[Dataset records]
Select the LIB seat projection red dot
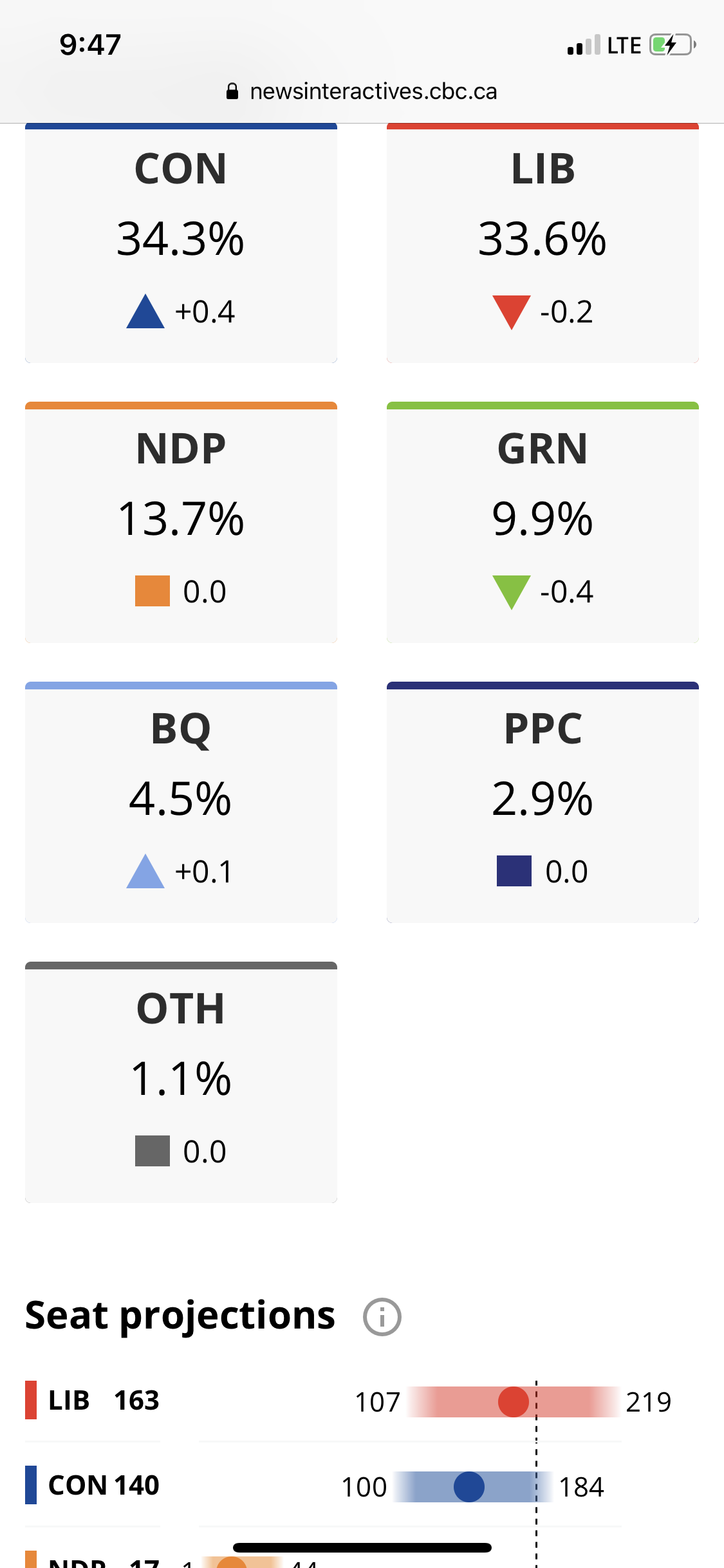This screenshot has width=724, height=1568. [514, 1402]
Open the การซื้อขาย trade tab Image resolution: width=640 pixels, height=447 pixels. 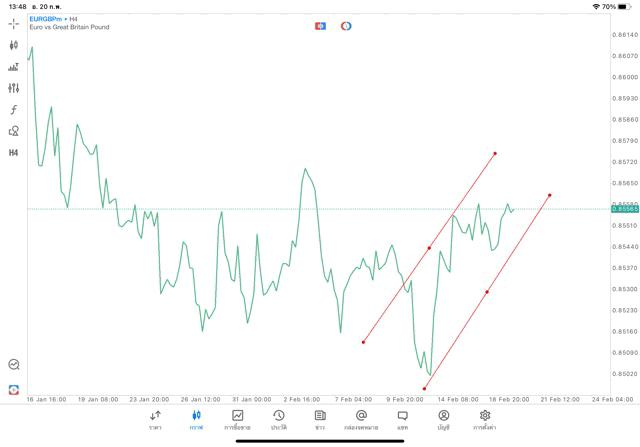pyautogui.click(x=238, y=419)
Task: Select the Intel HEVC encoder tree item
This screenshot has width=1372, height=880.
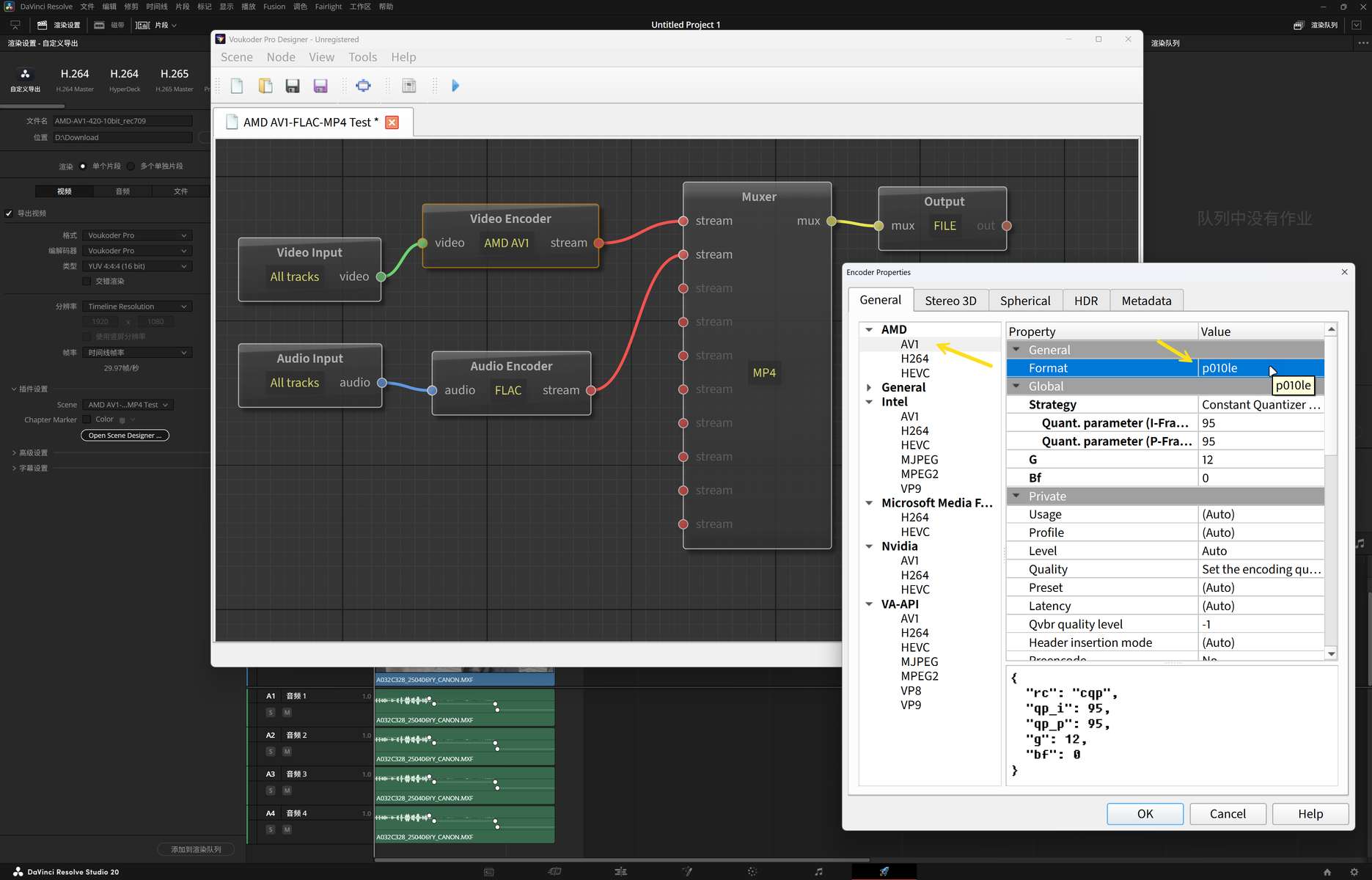Action: pyautogui.click(x=914, y=445)
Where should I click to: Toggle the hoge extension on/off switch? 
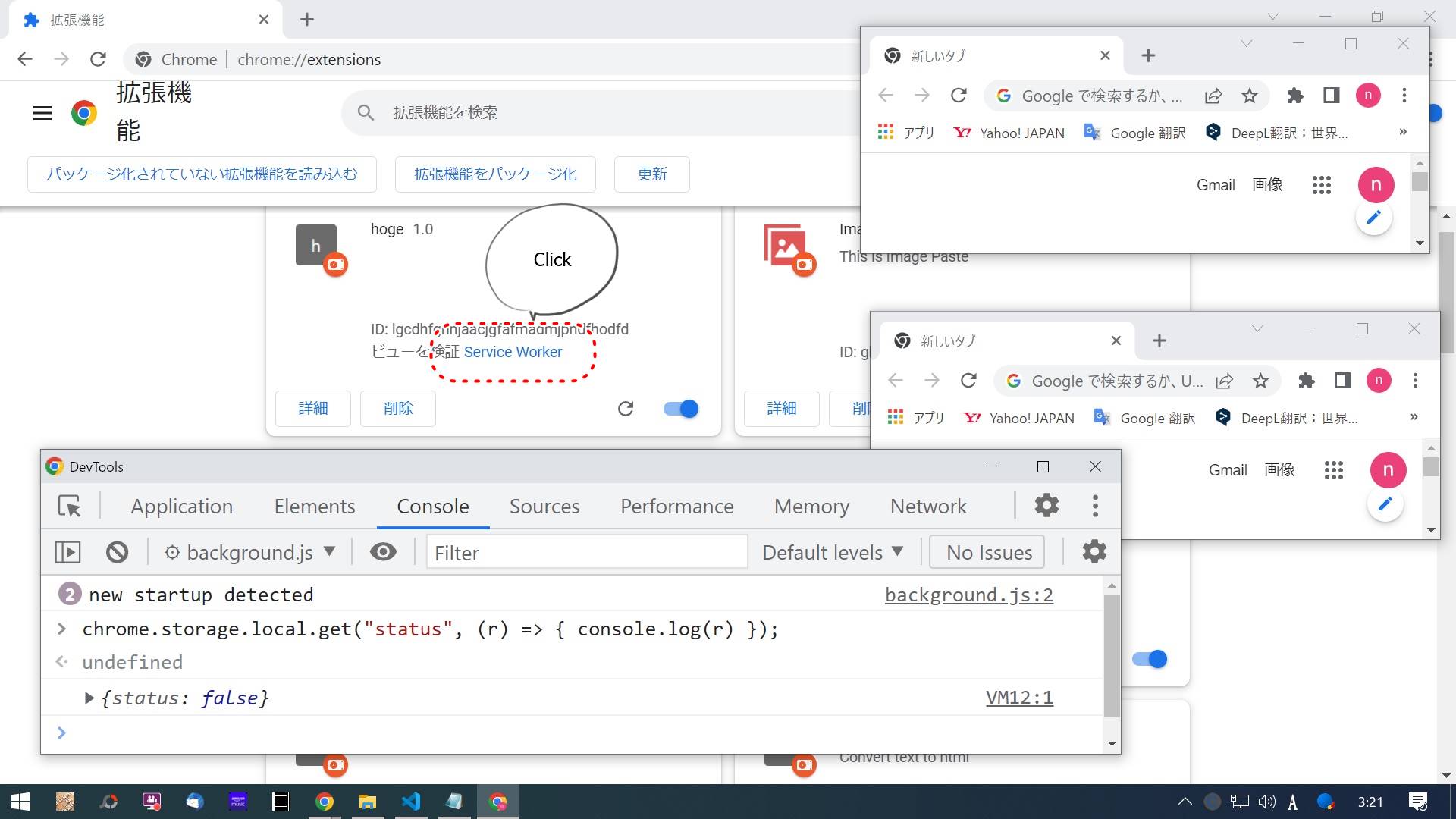click(x=680, y=407)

* YOUR ASSIGNMENT *
From the line that contains "Task: Select the Intel HEVC encoder tree item" to the last line of the data above, inclusive, transcribe every line exactly and only those lines, omitting pictures.

* TASK ANSWER *
Task: Select the Intel HEVC encoder tree item
This screenshot has width=1372, height=880.
Action: pyautogui.click(x=914, y=445)
Where should I click to: Toggle the hoge extension on/off switch? 
click(x=680, y=407)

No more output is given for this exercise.